Natali-001 написал(а):


> Насколько они эффективны?



для того кто продает, или кто употребляет?


----------



## Natali-001 (18 Окт 2011)

Для тех кто их употребляет


----------



## Игорь Зинчук (18 Окт 2011)

Как минеральная вода, ни пользы ни вреда. Хотя с последним утверждением нет  уверенности.


----------



## Natali-001 (19 Окт 2011)

А как быть с биологически активными комплексами, в составе которых содержаться такие активные компоненты, как хондроитин и глюкозамин? Насколько такие БАДы эффективны?


----------



## Игорь Зинчук (19 Окт 2011)

Natali-001 написал(а):


> А как быть с биологически активными комплексами, в составе которых содержаться такие активные компоненты, как хондроитин и глюкозамин? Насколько такие БАДы эффективны?

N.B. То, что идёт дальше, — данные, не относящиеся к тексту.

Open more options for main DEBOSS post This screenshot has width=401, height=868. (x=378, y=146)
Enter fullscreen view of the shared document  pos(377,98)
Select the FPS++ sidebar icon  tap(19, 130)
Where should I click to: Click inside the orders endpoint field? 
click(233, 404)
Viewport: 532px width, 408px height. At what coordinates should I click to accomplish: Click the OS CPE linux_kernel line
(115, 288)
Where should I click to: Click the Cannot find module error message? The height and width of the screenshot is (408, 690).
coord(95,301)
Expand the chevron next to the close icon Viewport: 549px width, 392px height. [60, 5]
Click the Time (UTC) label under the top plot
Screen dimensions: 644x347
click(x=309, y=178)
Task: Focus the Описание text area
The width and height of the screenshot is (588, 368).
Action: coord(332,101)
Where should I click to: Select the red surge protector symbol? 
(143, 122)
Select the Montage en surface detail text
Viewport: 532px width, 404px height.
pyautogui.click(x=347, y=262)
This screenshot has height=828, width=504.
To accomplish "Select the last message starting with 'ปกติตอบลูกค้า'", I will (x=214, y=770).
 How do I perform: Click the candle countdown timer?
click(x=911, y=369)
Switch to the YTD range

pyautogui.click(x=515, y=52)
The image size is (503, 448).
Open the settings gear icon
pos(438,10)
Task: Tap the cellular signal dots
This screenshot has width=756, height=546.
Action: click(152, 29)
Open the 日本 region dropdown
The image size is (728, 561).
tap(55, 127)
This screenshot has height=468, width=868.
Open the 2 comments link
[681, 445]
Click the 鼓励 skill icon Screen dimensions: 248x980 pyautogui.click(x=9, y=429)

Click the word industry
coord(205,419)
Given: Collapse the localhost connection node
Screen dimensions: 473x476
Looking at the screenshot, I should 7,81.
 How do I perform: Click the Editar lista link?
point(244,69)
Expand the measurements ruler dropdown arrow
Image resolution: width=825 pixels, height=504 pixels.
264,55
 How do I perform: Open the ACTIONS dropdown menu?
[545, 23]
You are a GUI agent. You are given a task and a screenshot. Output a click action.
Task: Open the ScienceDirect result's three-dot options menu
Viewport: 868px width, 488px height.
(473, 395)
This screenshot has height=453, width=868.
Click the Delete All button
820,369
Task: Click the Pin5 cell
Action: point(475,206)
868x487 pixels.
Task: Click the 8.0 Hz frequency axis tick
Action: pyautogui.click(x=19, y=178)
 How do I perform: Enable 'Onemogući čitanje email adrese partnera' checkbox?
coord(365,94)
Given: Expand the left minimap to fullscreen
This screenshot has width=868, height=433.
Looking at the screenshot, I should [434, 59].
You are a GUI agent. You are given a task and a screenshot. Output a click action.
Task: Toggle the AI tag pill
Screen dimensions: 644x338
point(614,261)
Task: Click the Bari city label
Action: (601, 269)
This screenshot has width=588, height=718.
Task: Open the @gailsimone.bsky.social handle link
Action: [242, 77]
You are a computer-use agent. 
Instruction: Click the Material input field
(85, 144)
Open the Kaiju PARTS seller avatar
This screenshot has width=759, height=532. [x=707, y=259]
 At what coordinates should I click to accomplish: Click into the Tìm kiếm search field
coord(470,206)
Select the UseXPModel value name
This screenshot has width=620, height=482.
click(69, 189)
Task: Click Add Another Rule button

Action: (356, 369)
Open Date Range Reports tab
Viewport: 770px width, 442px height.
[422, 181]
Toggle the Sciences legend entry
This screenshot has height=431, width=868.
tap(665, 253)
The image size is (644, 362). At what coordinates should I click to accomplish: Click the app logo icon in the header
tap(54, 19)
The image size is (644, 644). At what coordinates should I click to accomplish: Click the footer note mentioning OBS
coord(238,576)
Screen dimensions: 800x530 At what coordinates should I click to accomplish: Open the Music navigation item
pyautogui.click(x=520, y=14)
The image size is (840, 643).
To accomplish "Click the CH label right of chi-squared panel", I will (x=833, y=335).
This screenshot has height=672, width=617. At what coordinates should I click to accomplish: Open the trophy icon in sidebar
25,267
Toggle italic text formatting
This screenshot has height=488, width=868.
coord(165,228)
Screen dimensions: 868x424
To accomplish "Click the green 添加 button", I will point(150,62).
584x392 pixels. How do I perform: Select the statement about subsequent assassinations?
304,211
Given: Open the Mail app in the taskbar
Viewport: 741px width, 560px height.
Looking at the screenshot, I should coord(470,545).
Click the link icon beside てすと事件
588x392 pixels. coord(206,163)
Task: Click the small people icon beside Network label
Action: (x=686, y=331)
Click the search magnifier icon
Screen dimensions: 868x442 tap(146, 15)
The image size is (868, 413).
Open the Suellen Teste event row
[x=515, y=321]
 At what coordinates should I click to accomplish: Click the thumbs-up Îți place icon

Отвечу, если и вы мне ответите на два вопроса:
1. какова молекулярная масса глюкозамингликана?
2. каков размер молекулы вещества, способного проникать через гликокаликс?
ответив на этих два простых вопроса, вы все поймете. Я лишь замечу, что те, кто производит "хондропротекторы" физиологию пищеварения знают не хуже меня и именно этот момент возмущает и показывает всю беспринципность современного фарм. бизнеса.


----------



## Владимир Воротынцев (19 Окт 2011)

Никакие БАДы не помогут людям с грыжами межпозвонковых дисков, но обогатят производителей и продавцов их.


----------



## Natali-001 (19 Окт 2011)

Уважаемые доктора, спасибо Вам за ответы!


----------



## gudkov (19 Окт 2011)

Игорь Зинчук написал(а):


> 1. какова молекулярная масса глюкозамингликана?
> 2. каков размер молекулы вещества, способного проникать через гликокаликс?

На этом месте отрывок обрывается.